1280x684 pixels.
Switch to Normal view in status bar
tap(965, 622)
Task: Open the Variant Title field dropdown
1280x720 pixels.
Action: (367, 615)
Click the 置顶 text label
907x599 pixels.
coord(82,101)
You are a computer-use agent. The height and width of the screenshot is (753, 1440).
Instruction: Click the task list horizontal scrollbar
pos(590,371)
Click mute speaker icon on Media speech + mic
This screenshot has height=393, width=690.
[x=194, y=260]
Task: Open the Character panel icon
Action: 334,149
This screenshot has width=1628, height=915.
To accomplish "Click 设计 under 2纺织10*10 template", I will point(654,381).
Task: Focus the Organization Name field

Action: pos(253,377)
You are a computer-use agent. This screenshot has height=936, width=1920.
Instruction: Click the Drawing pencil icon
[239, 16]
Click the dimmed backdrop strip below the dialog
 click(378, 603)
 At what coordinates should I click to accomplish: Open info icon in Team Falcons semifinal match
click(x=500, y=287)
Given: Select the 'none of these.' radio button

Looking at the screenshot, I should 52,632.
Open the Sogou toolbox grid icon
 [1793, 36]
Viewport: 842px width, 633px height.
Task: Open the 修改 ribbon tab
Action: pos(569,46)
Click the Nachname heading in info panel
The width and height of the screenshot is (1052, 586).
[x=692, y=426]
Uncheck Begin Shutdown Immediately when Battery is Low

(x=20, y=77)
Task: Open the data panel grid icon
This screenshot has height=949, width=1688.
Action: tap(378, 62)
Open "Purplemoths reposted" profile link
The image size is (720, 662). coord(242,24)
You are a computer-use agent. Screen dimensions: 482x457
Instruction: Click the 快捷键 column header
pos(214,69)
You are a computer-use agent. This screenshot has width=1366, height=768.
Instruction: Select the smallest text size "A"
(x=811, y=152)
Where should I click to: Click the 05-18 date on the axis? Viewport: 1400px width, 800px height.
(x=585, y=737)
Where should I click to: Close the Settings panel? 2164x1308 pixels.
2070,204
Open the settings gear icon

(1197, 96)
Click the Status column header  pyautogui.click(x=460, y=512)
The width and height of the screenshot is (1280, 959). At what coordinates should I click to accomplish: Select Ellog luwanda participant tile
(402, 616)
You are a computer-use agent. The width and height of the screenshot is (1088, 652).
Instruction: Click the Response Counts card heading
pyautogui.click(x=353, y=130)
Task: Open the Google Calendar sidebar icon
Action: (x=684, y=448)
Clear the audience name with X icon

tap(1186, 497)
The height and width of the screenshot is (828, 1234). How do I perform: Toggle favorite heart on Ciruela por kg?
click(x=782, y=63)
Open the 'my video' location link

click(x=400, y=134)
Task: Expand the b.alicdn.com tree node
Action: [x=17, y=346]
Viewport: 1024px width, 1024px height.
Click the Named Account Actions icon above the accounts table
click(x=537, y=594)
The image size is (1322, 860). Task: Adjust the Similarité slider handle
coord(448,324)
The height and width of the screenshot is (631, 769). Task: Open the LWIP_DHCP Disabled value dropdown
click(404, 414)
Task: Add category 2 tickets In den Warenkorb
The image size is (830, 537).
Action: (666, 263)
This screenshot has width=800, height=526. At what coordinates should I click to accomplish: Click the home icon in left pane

#### [Exercise details]
Send back all of the entries exactly, with nothing missing.

#### [Response area]
1280x684 pixels.
Switch to Normal view in status bar
tap(965, 622)
Task: Open the Variant Title field dropdown
1280x720 pixels.
Action: (367, 615)
Click the 置顶 text label
907x599 pixels.
coord(82,101)
You are a computer-use agent. The height and width of the screenshot is (753, 1440).
Instruction: Click the task list horizontal scrollbar
pos(590,371)
Click mute speaker icon on Media speech + mic
This screenshot has height=393, width=690.
[x=194, y=260]
Task: Open the Character panel icon
Action: 334,149
This screenshot has width=1628, height=915.
To accomplish "Click 设计 under 2纺织10*10 template", I will point(654,381).
Task: Focus the Organization Name field

Action: pos(253,377)
You are a computer-use agent. This screenshot has height=936, width=1920.
Instruction: Click the Drawing pencil icon
[239, 16]
Click the dimmed backdrop strip below the dialog
 click(378, 603)
 At what coordinates should I click to accomplish: Open info icon in Team Falcons semifinal match
click(x=500, y=287)
Given: Select the 'none of these.' radio button

Looking at the screenshot, I should 52,632.
Open the Sogou toolbox grid icon
 [1793, 36]
Viewport: 842px width, 633px height.
Task: Open the 修改 ribbon tab
Action: pos(569,46)
Click the Nachname heading in info panel
The width and height of the screenshot is (1052, 586).
[x=692, y=426]
Uncheck Begin Shutdown Immediately when Battery is Low

(x=20, y=77)
Task: Open the data panel grid icon
This screenshot has height=949, width=1688.
Action: tap(378, 62)
Open "Purplemoths reposted" profile link
The image size is (720, 662). coord(242,24)
You are a computer-use agent. Screen dimensions: 482x457
Instruction: Click the 快捷键 column header
pos(214,69)
You are a computer-use agent. This screenshot has width=1366, height=768.
Instruction: Select the smallest text size "A"
(x=811, y=152)
Where should I click to: Click the 05-18 date on the axis? Viewport: 1400px width, 800px height.
(x=585, y=737)
Where should I click to: Close the Settings panel? 2164x1308 pixels.
2070,204
Open the settings gear icon

(1197, 96)
Click the Status column header  pyautogui.click(x=460, y=512)
The width and height of the screenshot is (1280, 959). At what coordinates should I click to accomplish: Select Ellog luwanda participant tile
(402, 616)
You are a computer-use agent. The width and height of the screenshot is (1088, 652).
Instruction: Click the Response Counts card heading
pyautogui.click(x=353, y=130)
Task: Open the Google Calendar sidebar icon
Action: (x=684, y=448)
Clear the audience name with X icon

tap(1186, 497)
The height and width of the screenshot is (828, 1234). How do I perform: Toggle favorite heart on Ciruela por kg?
click(x=782, y=63)
Open the 'my video' location link

click(x=400, y=134)
Task: Expand the b.alicdn.com tree node
Action: [x=17, y=346]
Viewport: 1024px width, 1024px height.
Click the Named Account Actions icon above the accounts table
click(x=537, y=594)
The image size is (1322, 860). Task: Adjust the Similarité slider handle
coord(448,324)
The height and width of the screenshot is (631, 769). Task: Open the LWIP_DHCP Disabled value dropdown
click(404, 414)
Task: Add category 2 tickets In den Warenkorb
The image size is (830, 537).
Action: (666, 263)
This screenshot has width=800, height=526. At what coordinates should I click to accomplish: Click the home icon in left pane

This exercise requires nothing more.